§ Record set
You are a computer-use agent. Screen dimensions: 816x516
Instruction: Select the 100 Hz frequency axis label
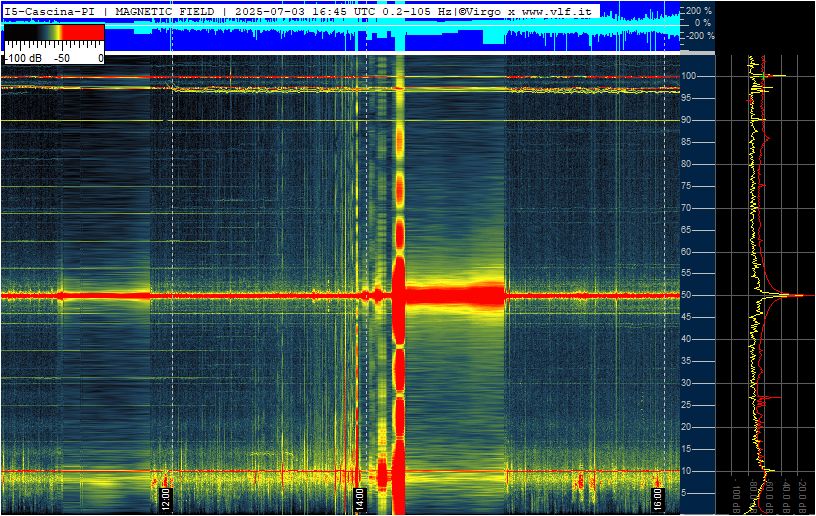pyautogui.click(x=688, y=76)
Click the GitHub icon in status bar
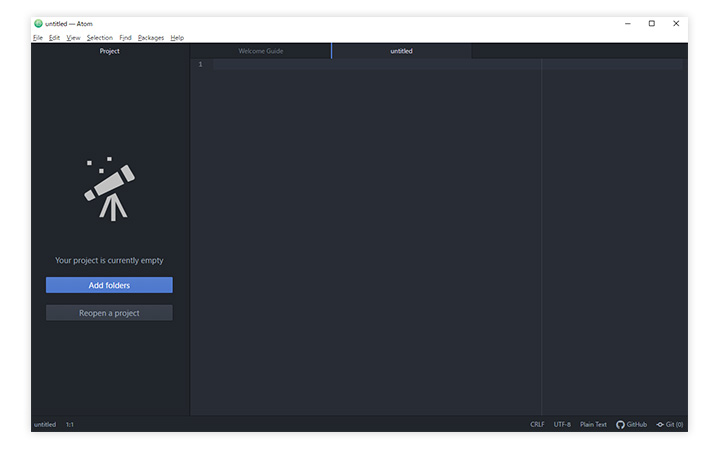The image size is (720, 450). point(620,424)
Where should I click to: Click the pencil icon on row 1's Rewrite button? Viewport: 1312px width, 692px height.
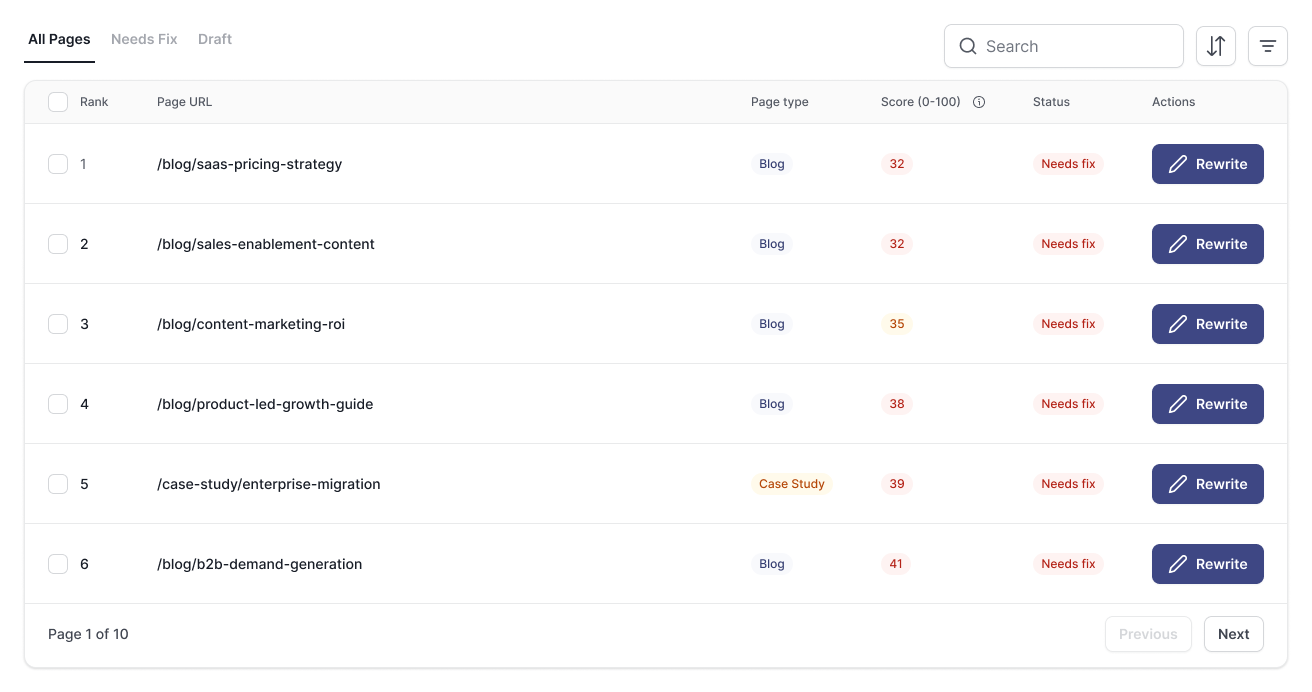coord(1178,163)
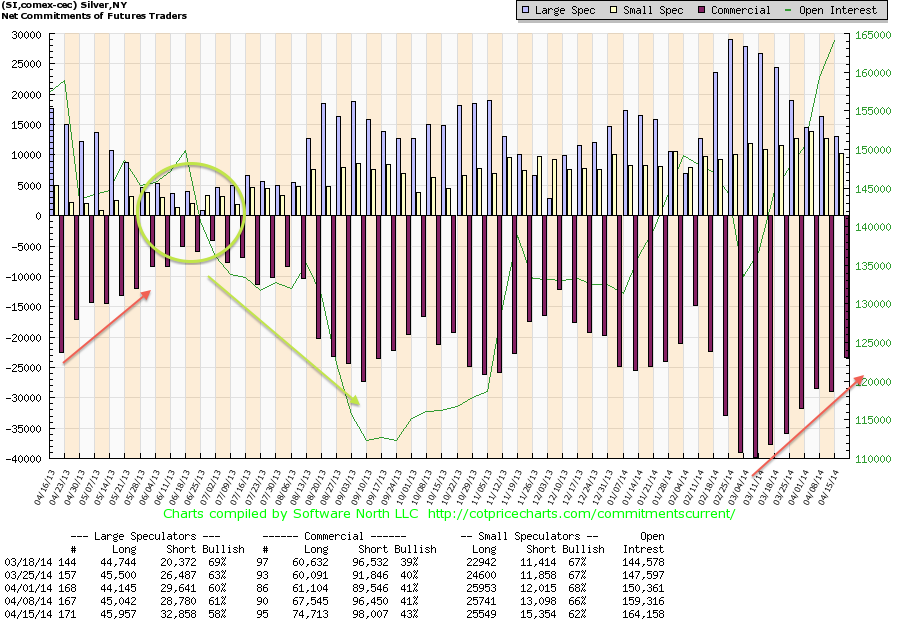Viewport: 898px width, 619px height.
Task: Click the Large Spec legend color swatch
Action: pyautogui.click(x=526, y=10)
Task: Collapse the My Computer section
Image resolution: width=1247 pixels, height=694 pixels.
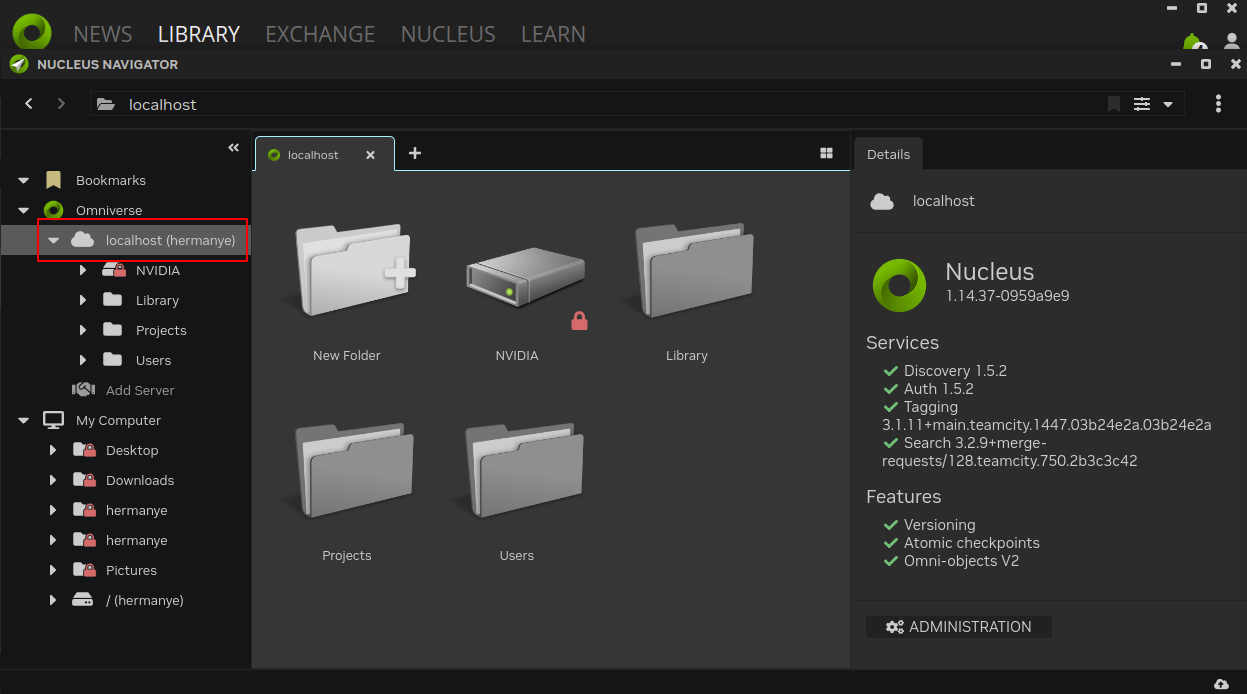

§ Try it
Word for word, restate all of the material above except its pictures.

§ Response
You are a computer-use agent. Screen dimensions: 816x516
Instruction: Select the 100 Hz frequency axis label
pyautogui.click(x=688, y=76)
Click the GitHub icon in status bar
The image size is (720, 450). point(620,424)
Where should I click to: Click the pencil icon on row 1's Rewrite button? Viewport: 1312px width, 692px height.
coord(1178,163)
Viewport: 898px width, 619px height.
Task: Click the Large Spec legend color swatch
Action: pyautogui.click(x=526, y=10)
Task: Collapse the My Computer section
Image resolution: width=1247 pixels, height=694 pixels.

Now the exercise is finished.